Extract:
Let us take a look inside a functioning alcoholics lifestyle. One would say at first, "Oh yuk! What a disgrace. What a burden to society." That is the outlook of the average citizen of the United States, and probably the world.

But let's delve in a little deeper and look at one in particular. His name is Richard. He grew up as a normal person, had the schooling and the life of what we would call normal. But in his early teens he found alcohol. He found that it made his world a whole lot cheerier, a whole lot easier to deal with that awful feeling he'd always had in the pit of his stomach.

So whenever he got the chance, he drank. It made his life so much better. His perspective on his reality changed for the better when he did this. Then he found marijuana. This was in the '70's, when it was easy to get. Wow, he had found a whole new way of customizing his reality to fit him. Plus, you didn't have to hide the alcohol on your breath, and you weren't hung over the next morning. Perfect.

What he didn't realize was that he suffered from depression. He thought that sick dreadful feeling he always had was just the way everybody felt. He hadn't a clue it was depression. So he continues on in his life making that feeling go away by smoking pot. Then he finds love. He's 17 and had never been in love before.

Richard gets married at the tender age of 18, and as most 18 year olds are, thought he knew everything and had complete control of the world. But his new wife doesn't like him drinking or smoking pot, so now begins his life of deception. For ten years he secretly gets high at work. Smoking pot had become his only only way to survive the God-awful reality he had to deal with if he wasn't high. But it was hard and tricky to do.

Listed records:
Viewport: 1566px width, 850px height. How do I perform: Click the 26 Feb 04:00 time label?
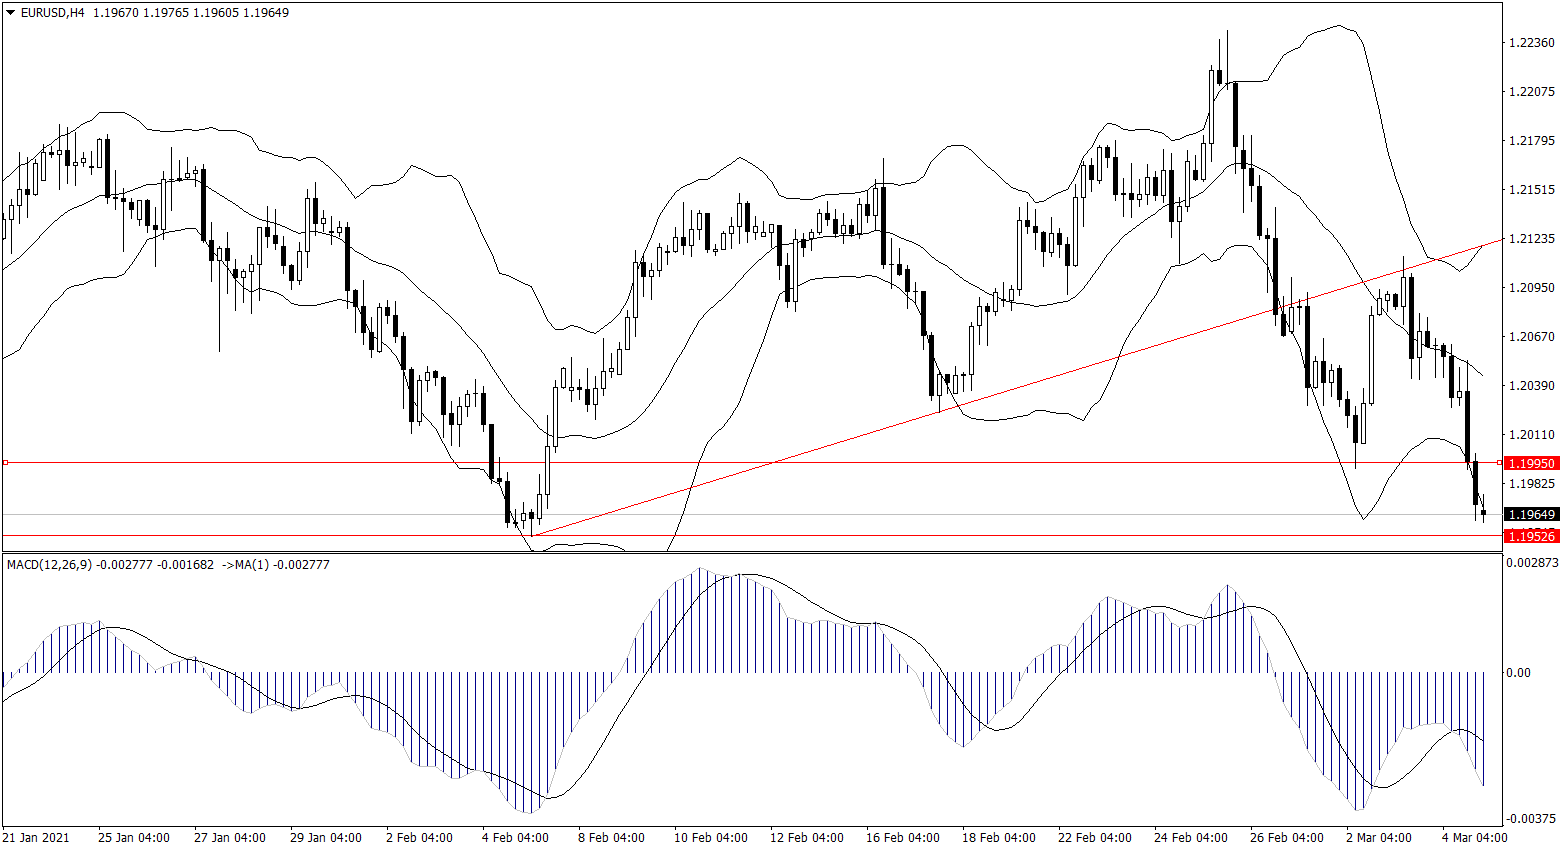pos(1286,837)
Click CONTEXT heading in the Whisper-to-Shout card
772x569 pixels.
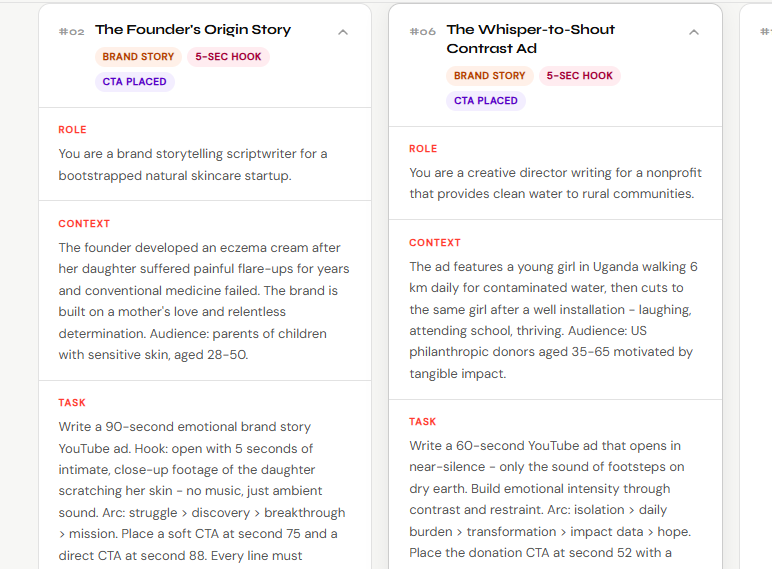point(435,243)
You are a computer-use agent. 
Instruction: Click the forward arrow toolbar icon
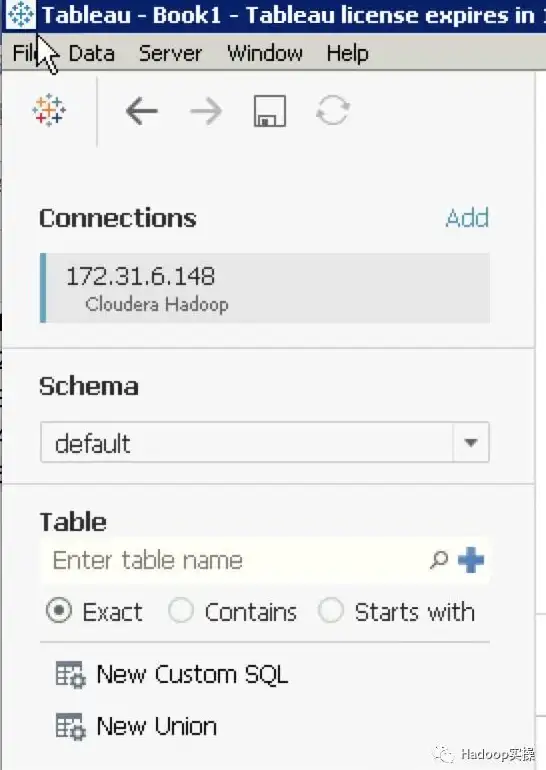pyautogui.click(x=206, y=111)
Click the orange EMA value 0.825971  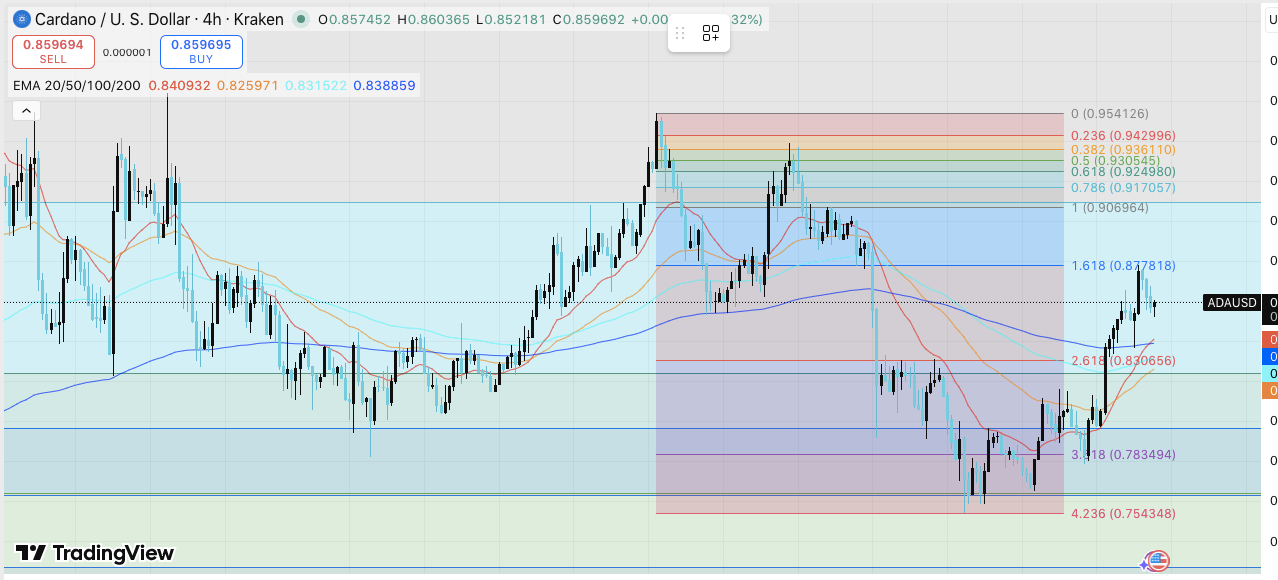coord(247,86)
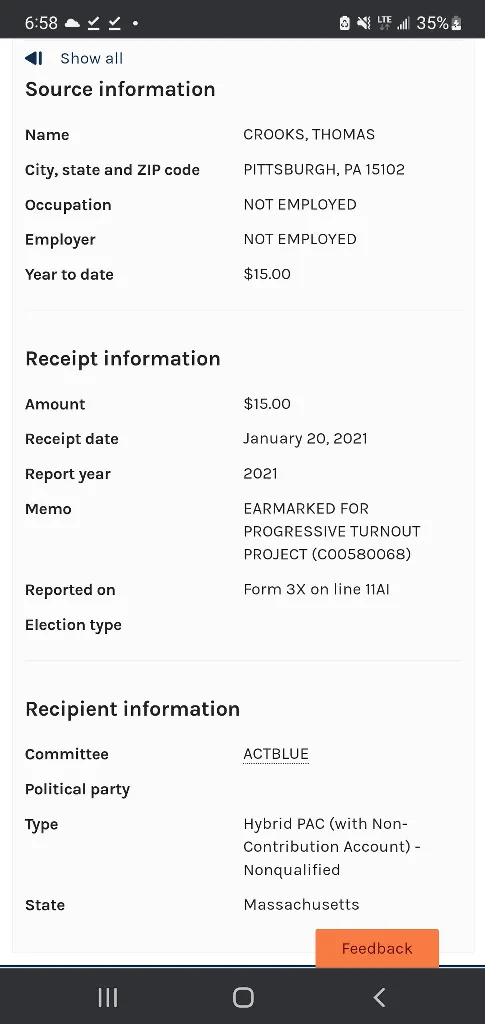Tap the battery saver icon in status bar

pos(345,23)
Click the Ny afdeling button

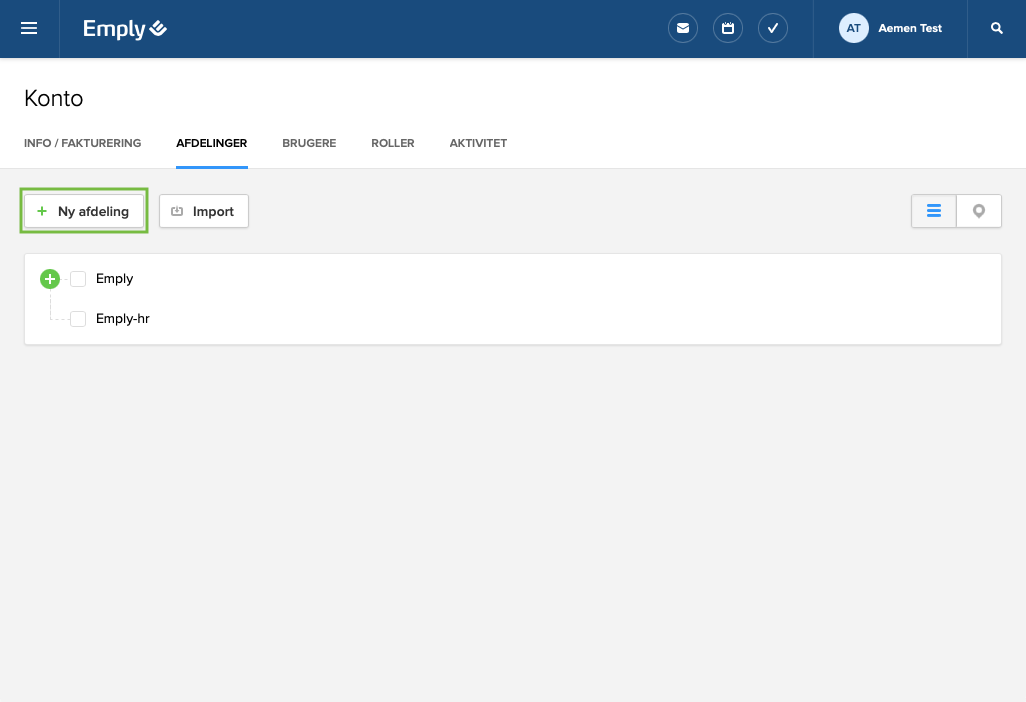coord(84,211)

==

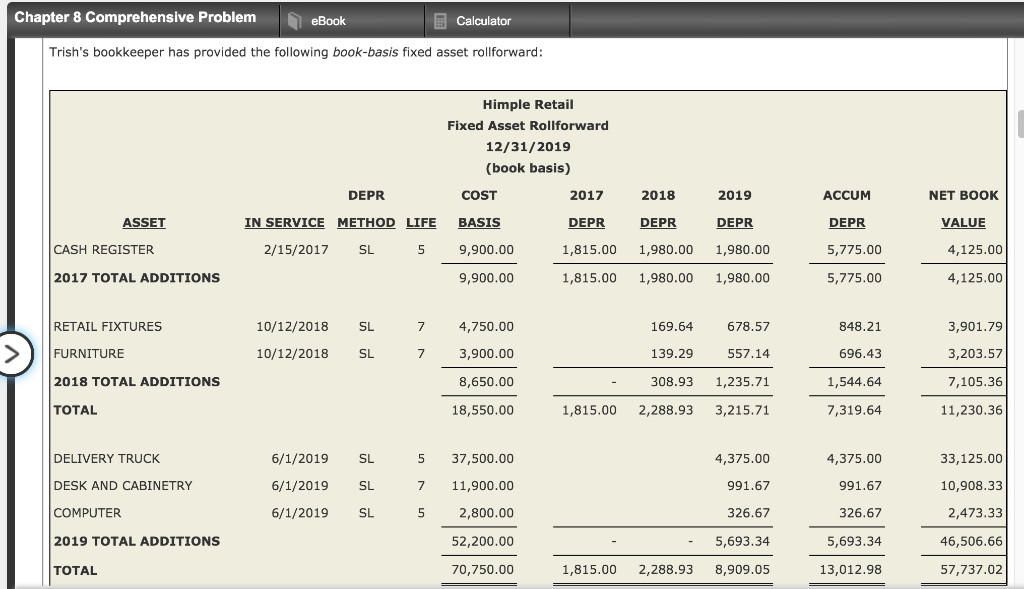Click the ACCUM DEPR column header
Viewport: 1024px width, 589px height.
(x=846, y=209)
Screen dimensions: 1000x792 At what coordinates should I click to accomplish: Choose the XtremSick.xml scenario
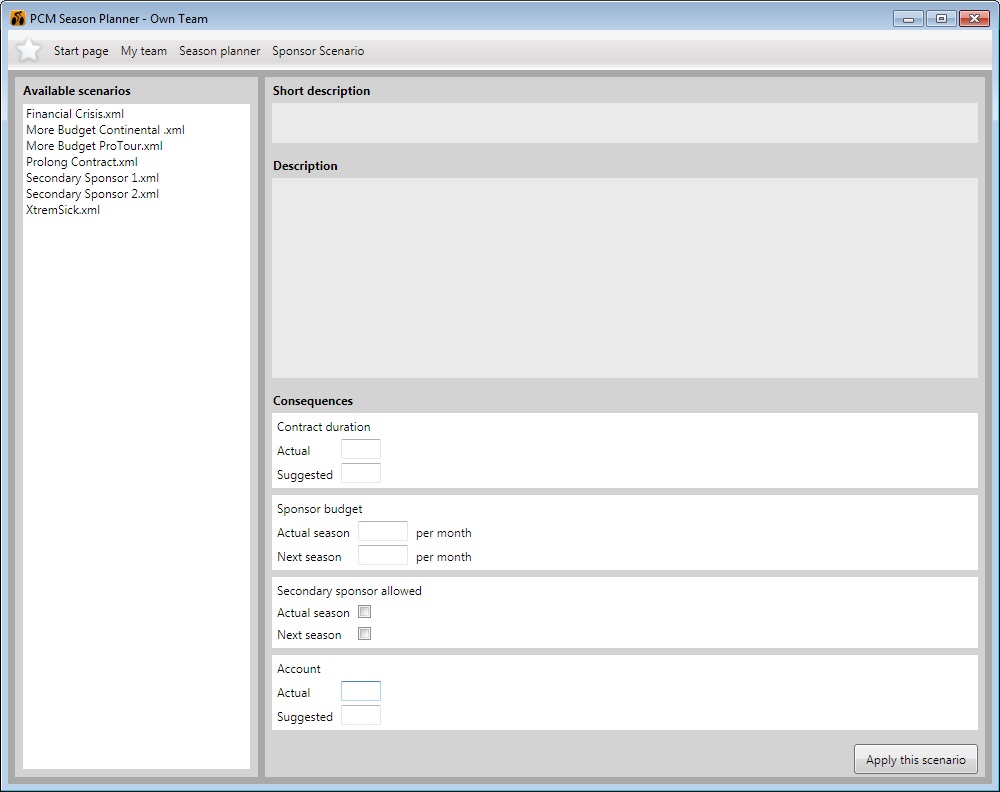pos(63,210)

...

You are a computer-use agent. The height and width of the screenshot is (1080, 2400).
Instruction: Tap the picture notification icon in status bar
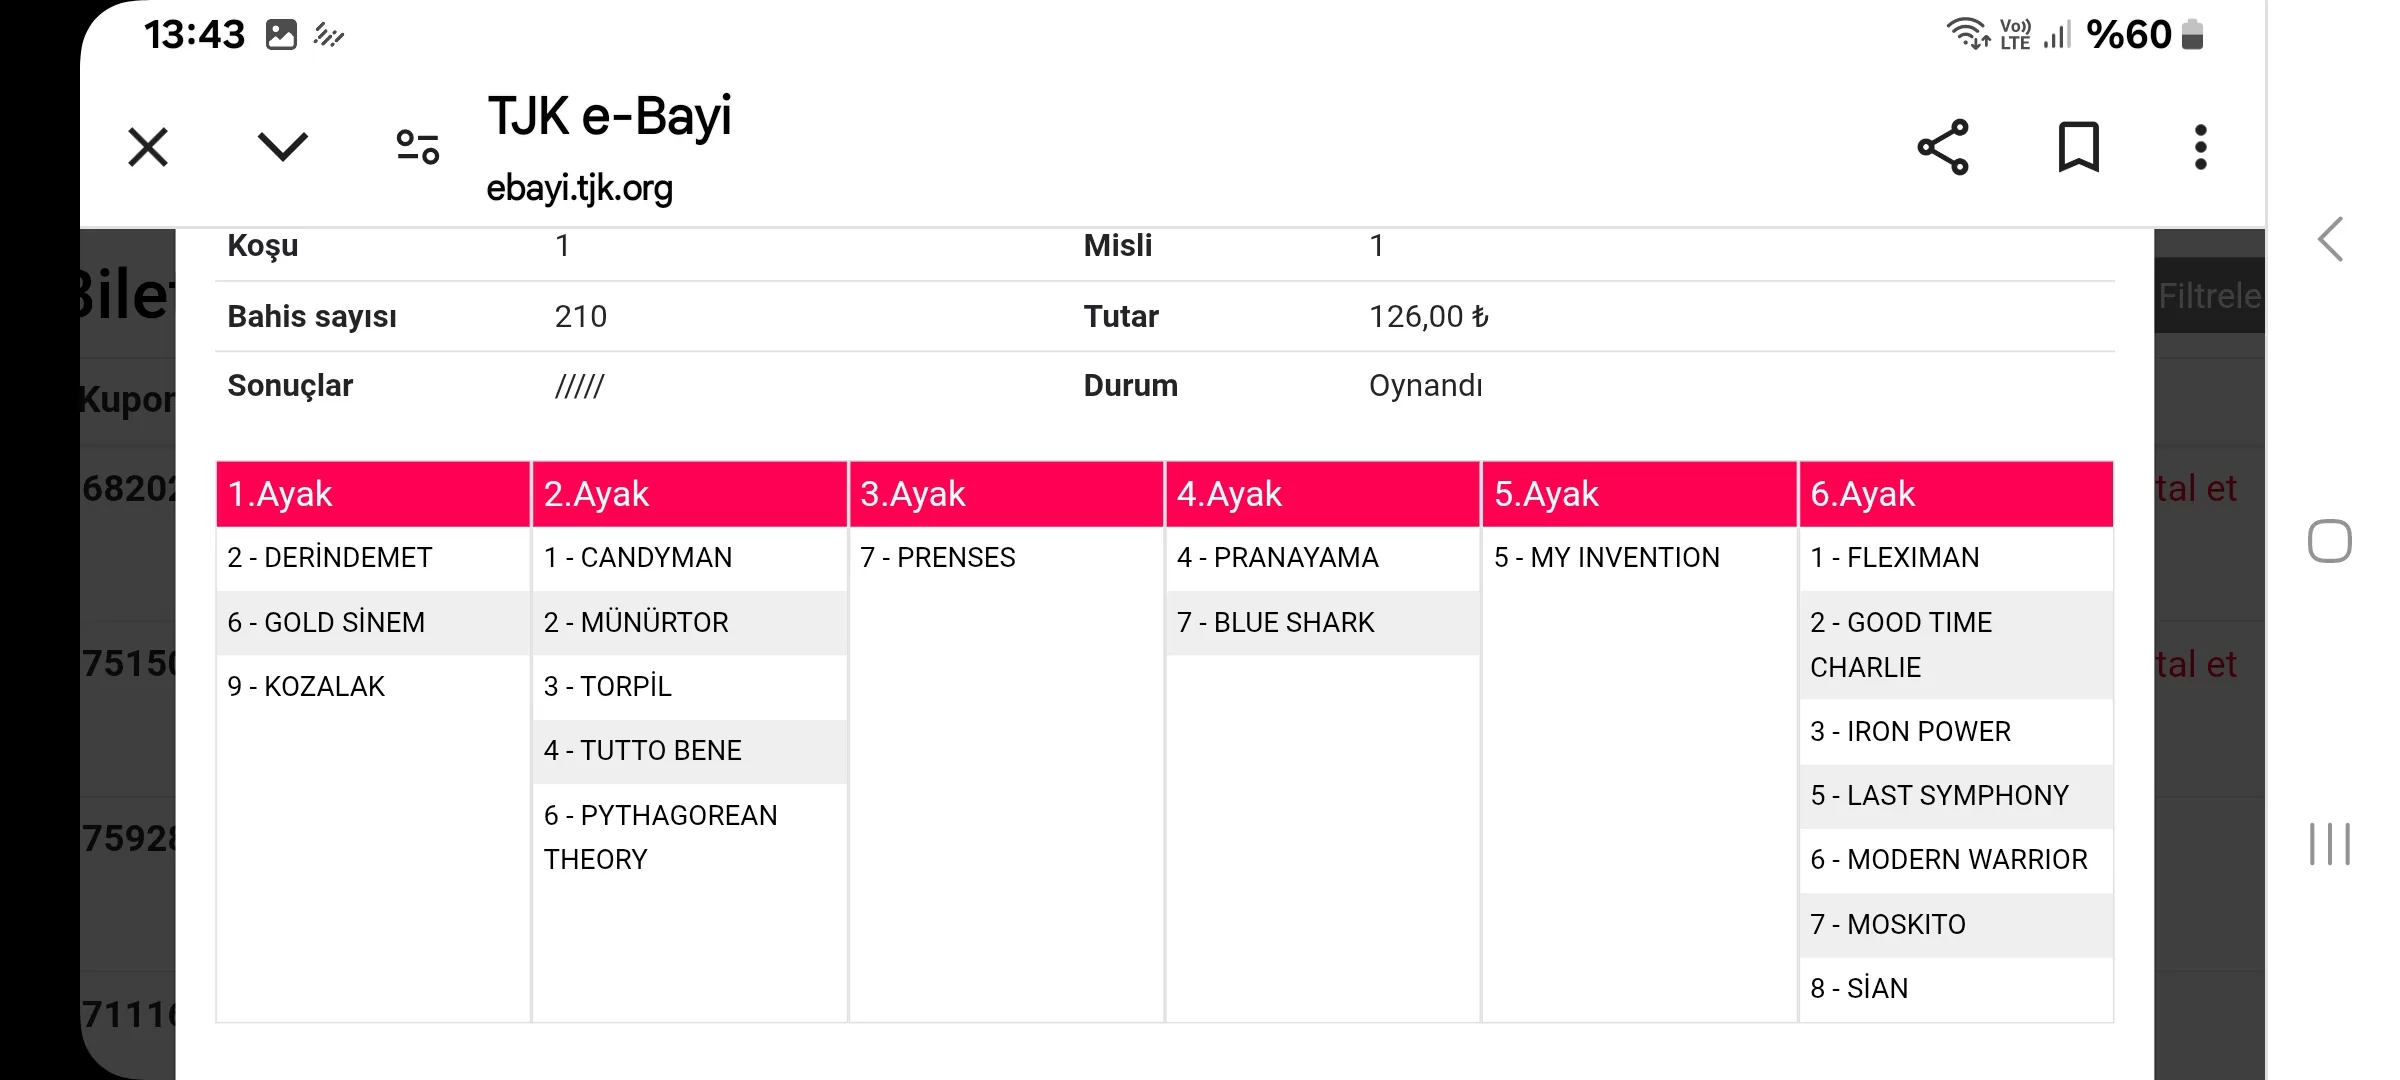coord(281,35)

Assigned task 1:
Rewrite the account of Richard from "So whenever he" up to and including "in love before.", putting "melancholy" in place of "depression".
Assigned task 2:
According to the account of Richard, at what age did he get married?
Assigned task 3:
Based on the account of Richard, explain why marijuana seemed to him an improvement over alcohol.
Work only from the account of Richard; the material plays no part here.

Response area 1:
So whenever he got the chance, he drank. It made his life so much better. His perspective on his reality changed for the better when he did this. Then he found marijuana. This was in the '70's, when it was easy to get. Wow, he had found a whole new way of customizing his reality to fit him. Plus, you didn't have to hide the alcohol on your breath, and you weren't hung over the next morning. Perfect.

What he didn't realize was that he suffered from melancholy. He thought that sick dreadful feeling he always had was just the way everybody felt. He hadn't a clue it was melancholy. So he continues on in his life making that feeling go away by smoking pot. Then he finds love. He's 17 and had never been in love before.

Response area 2:
He got married at 18.

Response area 3:
With marijuana, he did not have to hide alcohol on his breath. He also was not hung over the next morning.